Before we agress the telesales caller ...

"Our fight is not against flesh and blood ..."

I often find myself thinking that when brushing off a telesales call. I try not to do so angrily, but I try not to engage them too much -I'm usually trying to do something else when I take the call and part of me doesn't want to give them false hope. And sometimes I'm working hard to keep a lid on my irritation.
Now, when I pick up the phone and realise it is a salesperson, I picture the caller sitting in a cubicle with my first duty manager glaring aggressively over their shoulder. I know they are probably only doing it for the money and that they would rather be visiting their sister and her new baby, or studying for a Masters degree in systems engineering. But they feel they have no choice – they need the job.

So while part of me wants to immediately press the red button and end the call, I do my best to focus on the caller and treat them with decency.

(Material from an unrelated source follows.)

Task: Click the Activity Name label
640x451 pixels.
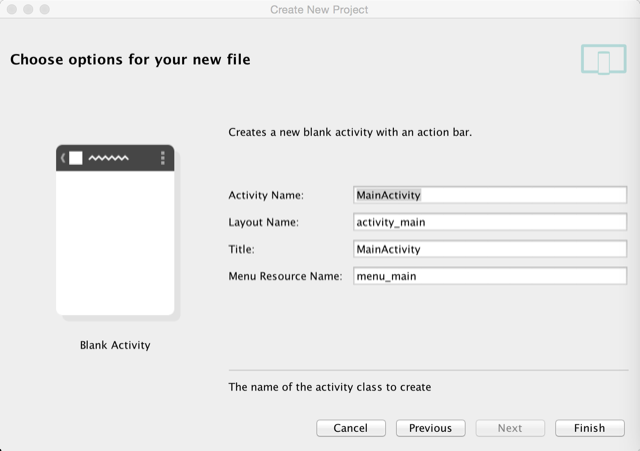Action: (x=266, y=195)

In an effort to make a personal connection, I sometimes find out their name and where they are phoning from, which can lead to surprising – if usually short – conversations about their lives, and my own.How to empathise with a telesales caller | Roman Krznaric
I've got to say that they often don't help 'themselves'  by the scripts they have to follow (I assume). For example, I  presume that by asking after how I am, they are supposed to be creating empathy. But the fact is, the only people I've  never met before who ask after my health are people who are trying to fast-track a sense of empathy in order to try to sell me something. So I find that I get irritated because I've been asked something manipulatively. I'd rather they actually didn't go in for the spurious attempt to create rapport but simply said a bit more directly what they are about.

But I'm still left with that irritation. How to deal with that? I don't want to be irritated, but I also don't want to spend time being sold to when I really don't want to buy whatever it is. Perhaps, taking a leaf out of Mr Krznaric's book, I should immerse rather than push away. Perhaps I should ask them how they are and keep asking further questions until some kind of genuine connection is reached and I am no longer their mark and they are no longer my psychological mugger. Do I have the courage? Maybe. My big issue may actually turn out to be feeling that i have the time.